Join with us to make sure every family in Bidi Bidi has a bed net. Give Now
Malaria is caused by a parasite carried by the Anopheles mosquito. People with malaria typically are very sick with high fevers, shaking chills and flu-like illness, and they can die if they do not receive proper medical treatment. Pregnant women and children under 5 who have little to no immunity are more likely to become severely ill and die.
Malaria typically is found in tropical and subtropical countries where higher temperatures allow the Anopheles mosquito to thrive. Malaria parasites, which grow and develop inside the mosquito, need warmth to complete their growth before they are mature enough to be transmitted to humans.
In sub-Saharan Africa, mosquitoes transmit malaria very efficiently, and the type of malaria parasite most common in the region causes severe, potentially fatal disease. Health experts face many challenges to building solid malaria control programs in the region, including an overall lack of resources, political instability and the emergence of malaria parasites that are increasingly resistant to antimalarial drugs.
A bed net is a net that hangs above a sleeping space, usually a bed or matt, and provides a physical barrier between the malaria-carrying mosquito and the person at risk of getting the disease. An insecticide-treated bed net protects the person sleeping under the net even if the net has small holes in it, because the insecticide kills mosquitoes that do get through the net before they reach the sleeping person.
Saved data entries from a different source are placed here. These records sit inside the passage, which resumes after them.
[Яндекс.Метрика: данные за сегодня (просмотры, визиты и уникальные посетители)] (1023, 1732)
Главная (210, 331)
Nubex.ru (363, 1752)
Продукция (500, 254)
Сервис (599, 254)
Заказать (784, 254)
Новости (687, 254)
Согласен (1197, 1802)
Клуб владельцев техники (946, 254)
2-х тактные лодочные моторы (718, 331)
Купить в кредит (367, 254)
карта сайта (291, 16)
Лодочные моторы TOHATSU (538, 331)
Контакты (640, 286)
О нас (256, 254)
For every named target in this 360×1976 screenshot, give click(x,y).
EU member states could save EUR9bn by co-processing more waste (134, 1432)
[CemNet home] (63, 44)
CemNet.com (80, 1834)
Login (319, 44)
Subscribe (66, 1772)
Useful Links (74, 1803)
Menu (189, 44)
Since insecticide-treated nets kill the mosquitoes, they help reduce malaria transmission community-wide (if there is high use of insecticide-treated nets in the community).
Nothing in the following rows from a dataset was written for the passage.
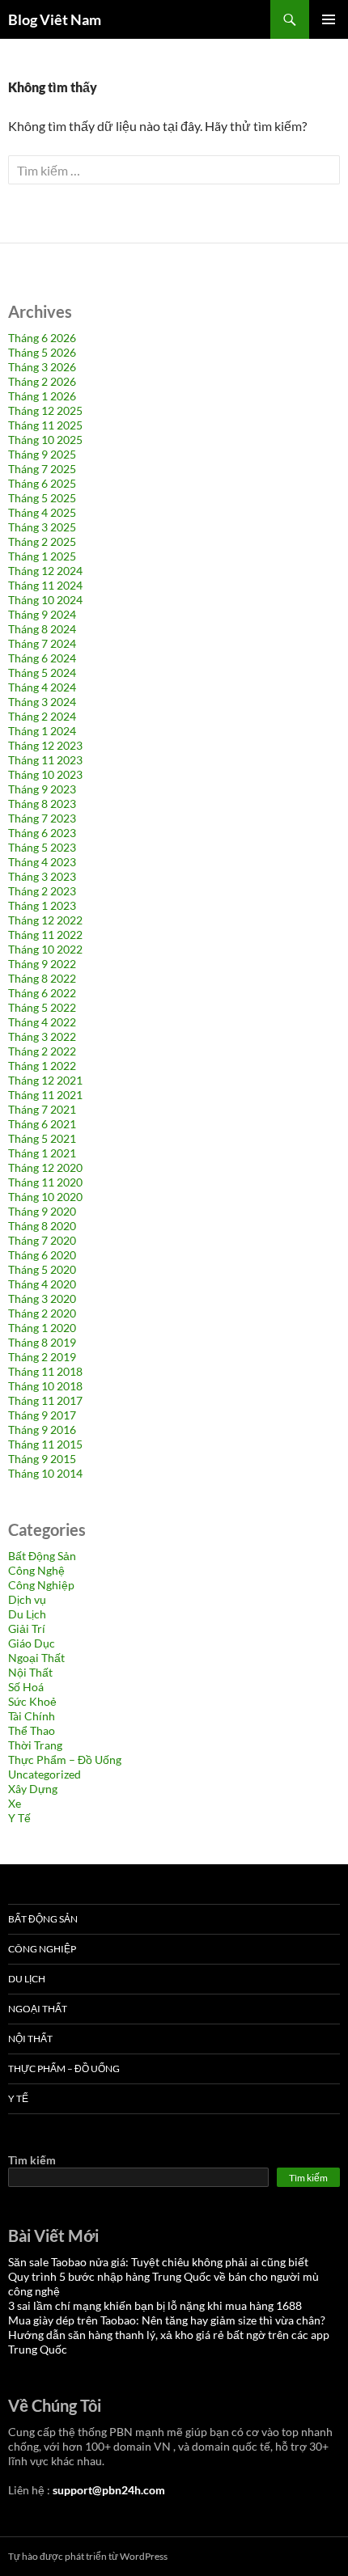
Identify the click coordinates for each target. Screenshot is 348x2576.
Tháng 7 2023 (42, 818)
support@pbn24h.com (109, 2490)
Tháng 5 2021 (42, 1138)
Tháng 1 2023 (42, 905)
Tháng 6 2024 (42, 658)
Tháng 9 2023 (42, 789)
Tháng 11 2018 (45, 1371)
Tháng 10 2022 (45, 949)
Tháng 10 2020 (45, 1196)
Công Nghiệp (41, 1585)
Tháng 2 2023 (42, 891)
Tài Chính (31, 1716)
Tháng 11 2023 (45, 760)
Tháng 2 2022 (42, 1051)
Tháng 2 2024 (42, 716)
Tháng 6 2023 (42, 833)
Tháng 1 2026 (42, 396)
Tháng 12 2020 (45, 1167)
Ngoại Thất (36, 1657)
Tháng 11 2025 (45, 425)
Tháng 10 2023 (45, 774)
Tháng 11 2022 (45, 934)
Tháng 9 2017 (42, 1415)
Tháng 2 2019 (42, 1357)
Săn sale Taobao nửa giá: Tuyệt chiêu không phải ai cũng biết (158, 2262)
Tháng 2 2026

Even where insecticide-treated nets have been recommended for all children under 5 years, most children do not sleep under a bed net. A long-lasting insecticide-treated bed net costs an average of $5 and protects up to three children. Unfortunately, this cost is too high for most families in poor rural African communities who survive through subsistence farming.
The CDC Foundation's Bed Nets for Children Program provides insecticide-treated bed nets to CDC-affiliated programs.